# Changing picture on app?



## CityGirl (Nov 29, 2014)

Does anyone know how to change their profile picture on the Uber app (the one customers see?)
Thanks.


----------



## UberDude2 (Nov 19, 2014)

CityGirl said:


> Does anyone know how to change their profile picture on the Uber app (the one customers see?)
> Thanks.


You just have to email support with the replacement pic


----------



## CityGirl (Nov 29, 2014)

UberDude2 said:


> You just have to email support with the replacement pic


Thanks.


----------



## UBERxGc (Feb 8, 2015)

Easier to do through the app.
Help > account > update my photo

They will have to approve it before it actually changes.


----------



## UberXinSoFlo (Jan 26, 2015)

Does anyone know (thehappytypist ?) how strict they are on pictures?

I thought it would be really funny to put a chauffeur uniform (suit, hat, gloves) on and take my pic in one of these


----------



## Tim In Cleveland (Jul 28, 2014)

No, you can't pose with props such as that school bus. People will be viewing a tiny picture of you so it is cropped to only be a headshot.


----------



## UberXinSoFlo (Jan 26, 2015)

Tim In Cleveland said:


> No, you can't pose with props such as that school bus. People will be viewing a tiny picture of you so it is cropped to only be a headshot.

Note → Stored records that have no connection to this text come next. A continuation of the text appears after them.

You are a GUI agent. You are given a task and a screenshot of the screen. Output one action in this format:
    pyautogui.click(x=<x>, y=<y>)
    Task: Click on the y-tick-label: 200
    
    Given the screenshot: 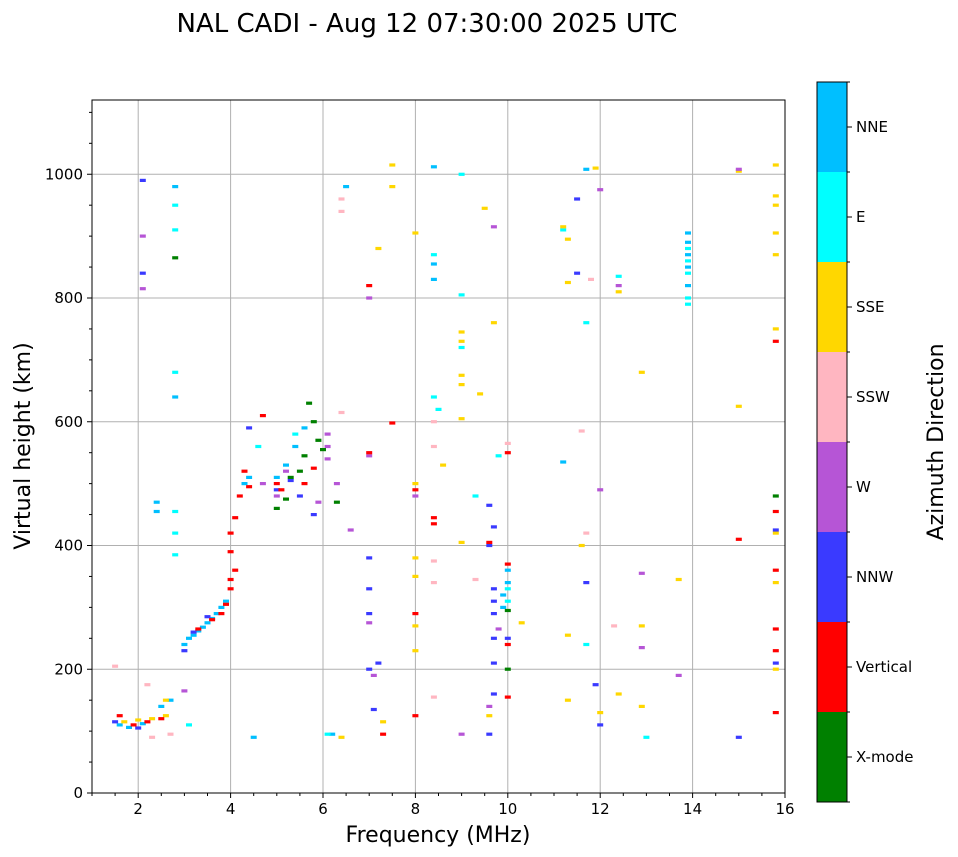 What is the action you would take?
    pyautogui.click(x=68, y=669)
    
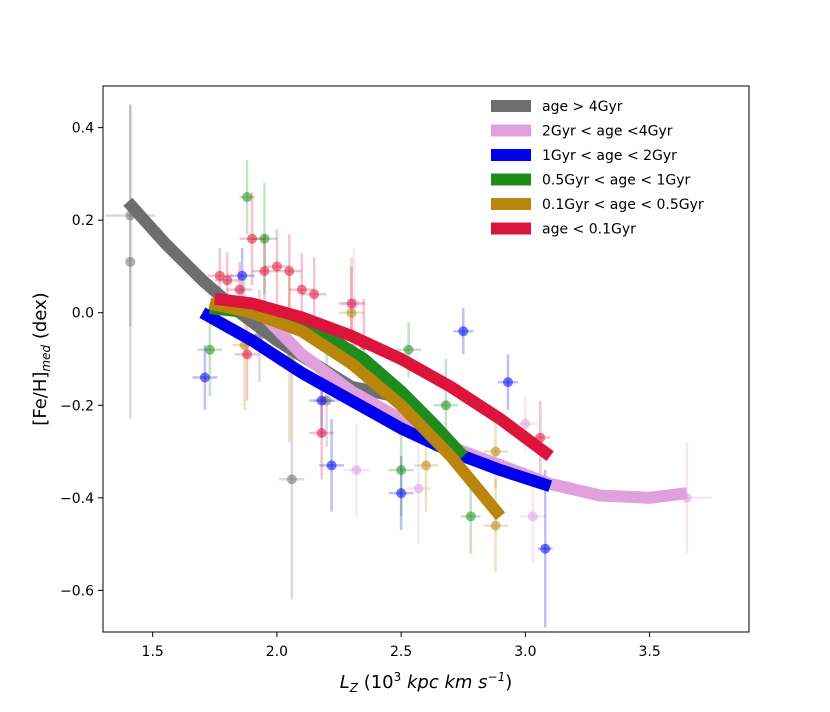 The width and height of the screenshot is (830, 712). I want to click on x-tick-label: 2.0, so click(277, 652).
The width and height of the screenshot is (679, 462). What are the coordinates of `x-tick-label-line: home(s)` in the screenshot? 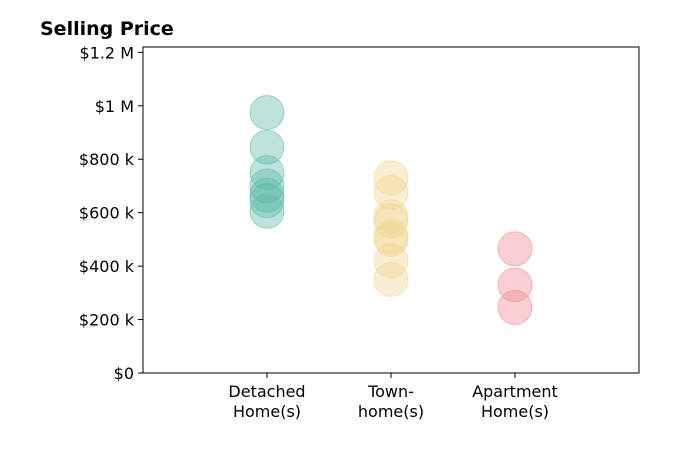 It's located at (391, 412).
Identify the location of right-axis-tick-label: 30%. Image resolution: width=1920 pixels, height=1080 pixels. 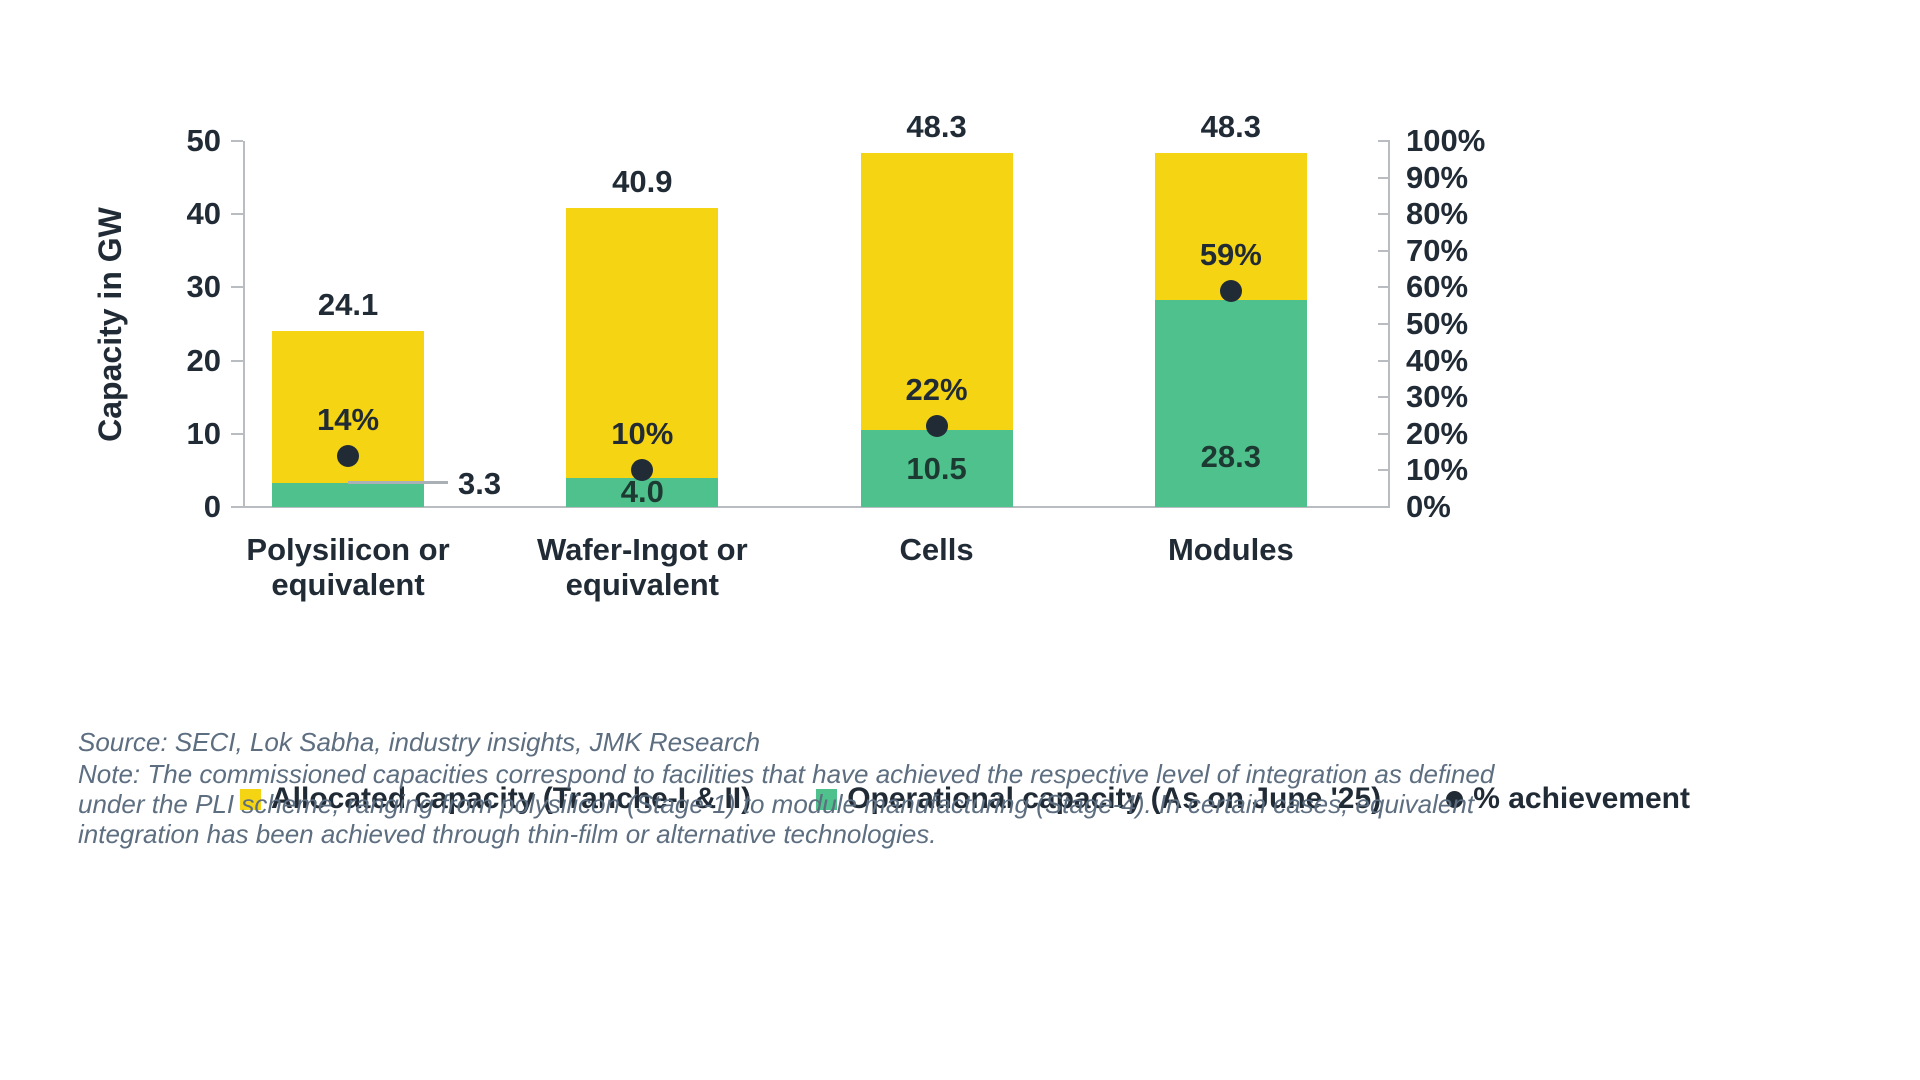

That's what I figured, but just thought that would be a hilarious pic


----------



## thehappytypist (Oct 9, 2014)

Yes, they want a clear headshot. We're big fans of a thumbs up in the picture, though.


----------



## CityGirl (Nov 29, 2014)

Thanks, I thought there was a way to do it thru the app. However, it didn't accept my picture, maybe wrong format or something. Will submit via email. Thanks all.


----------